Tuesday, April 20, 2010

The Greek saga drags on

Quiet on the blogging front? Never apologise, never explain.

Free Exchange quotes an interview from Der Spiegel:

Schäuble: [W]e have experienced a financial crisis from which we in Europe must draw a clear lesson: We cannot allow the bankruptcy of a euro member state like Greece to turn into a second Lehman Brothers.

SPIEGEL: You are exaggerating. In past years, it's happened again and again that a country couldn't pay its debts, and yet that hasn't led to a collapse of the global financial system. Why should this be different in Greece's case?

Schäuble: Because Greece is a member of the European monetary union. Greece's debts are all denominated in euros, but it isn't clear who holds how much of those debts. For that reason, the consequences of a national bankruptcy would be incalculable. Greece is just as systemically important as a major bank.

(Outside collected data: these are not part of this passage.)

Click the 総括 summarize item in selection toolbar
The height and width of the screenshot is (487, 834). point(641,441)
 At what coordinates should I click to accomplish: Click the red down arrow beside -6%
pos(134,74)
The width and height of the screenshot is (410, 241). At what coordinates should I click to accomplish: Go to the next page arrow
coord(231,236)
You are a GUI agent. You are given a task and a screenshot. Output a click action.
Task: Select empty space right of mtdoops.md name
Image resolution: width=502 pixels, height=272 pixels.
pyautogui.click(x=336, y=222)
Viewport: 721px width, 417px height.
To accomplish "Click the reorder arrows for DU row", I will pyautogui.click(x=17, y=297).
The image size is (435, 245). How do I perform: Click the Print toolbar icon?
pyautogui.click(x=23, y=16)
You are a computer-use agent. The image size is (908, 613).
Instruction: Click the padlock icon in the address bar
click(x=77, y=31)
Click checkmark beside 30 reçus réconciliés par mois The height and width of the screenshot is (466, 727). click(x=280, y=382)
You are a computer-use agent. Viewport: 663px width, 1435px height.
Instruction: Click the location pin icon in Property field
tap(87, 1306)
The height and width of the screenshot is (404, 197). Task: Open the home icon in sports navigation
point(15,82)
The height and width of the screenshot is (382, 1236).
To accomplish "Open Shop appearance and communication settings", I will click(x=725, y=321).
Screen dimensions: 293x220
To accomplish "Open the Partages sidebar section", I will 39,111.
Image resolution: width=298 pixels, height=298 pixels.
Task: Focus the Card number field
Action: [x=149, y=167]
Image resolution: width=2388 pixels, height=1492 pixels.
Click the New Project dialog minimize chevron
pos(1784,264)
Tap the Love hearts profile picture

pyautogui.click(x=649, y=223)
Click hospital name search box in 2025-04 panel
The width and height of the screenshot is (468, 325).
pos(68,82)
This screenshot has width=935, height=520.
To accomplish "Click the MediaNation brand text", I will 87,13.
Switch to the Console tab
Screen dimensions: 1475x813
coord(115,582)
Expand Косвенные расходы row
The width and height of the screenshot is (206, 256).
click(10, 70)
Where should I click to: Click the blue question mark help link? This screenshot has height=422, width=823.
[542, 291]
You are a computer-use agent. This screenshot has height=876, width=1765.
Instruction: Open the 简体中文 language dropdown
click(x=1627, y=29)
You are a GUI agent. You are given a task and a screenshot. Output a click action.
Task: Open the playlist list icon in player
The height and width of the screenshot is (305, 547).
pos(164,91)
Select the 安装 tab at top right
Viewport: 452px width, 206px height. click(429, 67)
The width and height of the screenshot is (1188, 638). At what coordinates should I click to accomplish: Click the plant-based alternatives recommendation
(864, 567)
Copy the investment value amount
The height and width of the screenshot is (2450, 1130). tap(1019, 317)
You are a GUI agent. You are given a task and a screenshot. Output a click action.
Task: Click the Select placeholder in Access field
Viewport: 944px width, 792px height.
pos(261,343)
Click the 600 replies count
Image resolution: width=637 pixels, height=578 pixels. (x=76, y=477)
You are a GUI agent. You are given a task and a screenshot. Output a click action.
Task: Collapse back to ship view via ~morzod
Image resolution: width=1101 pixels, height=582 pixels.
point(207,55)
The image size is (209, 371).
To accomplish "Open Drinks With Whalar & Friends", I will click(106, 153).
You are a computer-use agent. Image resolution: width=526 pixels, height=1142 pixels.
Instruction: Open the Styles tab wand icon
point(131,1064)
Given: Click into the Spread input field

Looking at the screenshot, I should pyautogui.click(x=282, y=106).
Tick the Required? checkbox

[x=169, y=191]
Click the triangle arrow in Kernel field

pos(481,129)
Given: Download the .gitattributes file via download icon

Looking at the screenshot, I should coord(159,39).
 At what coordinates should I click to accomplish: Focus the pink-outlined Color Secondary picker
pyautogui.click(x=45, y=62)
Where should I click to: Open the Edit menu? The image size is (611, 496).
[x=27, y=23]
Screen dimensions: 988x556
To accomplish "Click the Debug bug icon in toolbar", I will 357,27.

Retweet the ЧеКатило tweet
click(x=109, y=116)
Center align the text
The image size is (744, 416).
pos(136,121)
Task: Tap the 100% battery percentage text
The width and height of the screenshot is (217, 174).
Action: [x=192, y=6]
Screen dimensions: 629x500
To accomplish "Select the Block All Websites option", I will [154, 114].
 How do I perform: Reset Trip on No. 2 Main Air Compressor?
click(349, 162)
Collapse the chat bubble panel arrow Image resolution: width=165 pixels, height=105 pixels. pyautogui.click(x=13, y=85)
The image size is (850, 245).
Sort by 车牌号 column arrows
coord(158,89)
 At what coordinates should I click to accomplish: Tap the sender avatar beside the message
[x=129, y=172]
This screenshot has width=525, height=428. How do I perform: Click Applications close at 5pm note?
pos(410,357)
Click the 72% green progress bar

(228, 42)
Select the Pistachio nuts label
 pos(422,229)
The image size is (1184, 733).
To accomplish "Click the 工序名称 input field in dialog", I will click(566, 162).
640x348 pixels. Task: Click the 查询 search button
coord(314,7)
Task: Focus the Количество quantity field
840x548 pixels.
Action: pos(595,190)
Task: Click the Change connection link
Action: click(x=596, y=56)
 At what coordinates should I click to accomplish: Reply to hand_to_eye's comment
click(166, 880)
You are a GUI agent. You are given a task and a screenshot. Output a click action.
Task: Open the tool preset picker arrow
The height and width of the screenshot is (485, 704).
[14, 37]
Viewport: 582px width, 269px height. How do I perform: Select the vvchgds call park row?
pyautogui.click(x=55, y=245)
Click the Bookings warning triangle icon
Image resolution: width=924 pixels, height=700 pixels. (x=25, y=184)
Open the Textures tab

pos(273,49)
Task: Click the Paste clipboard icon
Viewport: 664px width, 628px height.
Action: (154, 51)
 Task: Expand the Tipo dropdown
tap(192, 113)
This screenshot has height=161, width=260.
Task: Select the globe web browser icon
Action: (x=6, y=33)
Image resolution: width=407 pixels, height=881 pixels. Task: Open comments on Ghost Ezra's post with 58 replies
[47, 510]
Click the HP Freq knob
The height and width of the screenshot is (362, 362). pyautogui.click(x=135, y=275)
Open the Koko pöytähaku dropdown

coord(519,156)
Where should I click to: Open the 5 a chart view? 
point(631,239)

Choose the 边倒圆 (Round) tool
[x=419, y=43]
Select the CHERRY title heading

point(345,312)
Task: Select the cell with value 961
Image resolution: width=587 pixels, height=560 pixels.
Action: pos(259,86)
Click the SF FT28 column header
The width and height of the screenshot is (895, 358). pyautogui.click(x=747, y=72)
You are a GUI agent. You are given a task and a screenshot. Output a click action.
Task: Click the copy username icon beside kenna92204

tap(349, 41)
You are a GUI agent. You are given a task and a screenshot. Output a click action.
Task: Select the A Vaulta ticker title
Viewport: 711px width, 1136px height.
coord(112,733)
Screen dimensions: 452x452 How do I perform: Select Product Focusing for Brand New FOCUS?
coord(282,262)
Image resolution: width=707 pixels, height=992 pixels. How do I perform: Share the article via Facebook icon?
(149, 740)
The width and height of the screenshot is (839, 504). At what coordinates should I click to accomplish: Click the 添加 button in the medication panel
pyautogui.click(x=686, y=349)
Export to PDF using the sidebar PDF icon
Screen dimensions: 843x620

The point is that many financial institutions hold a mix of sovereign debt to match long term liabilities. Many Euro area bonds trade in step with each other, with a spread correlating to perceived risk. A Greek default will increase the yield on everyone else's bonds, and this could lead to a second, more serious financial crisis. The first one was resolved by backing it with the might of the dollar: it's not clear if the unique conditions of the Euro area could create a credible European equivalent.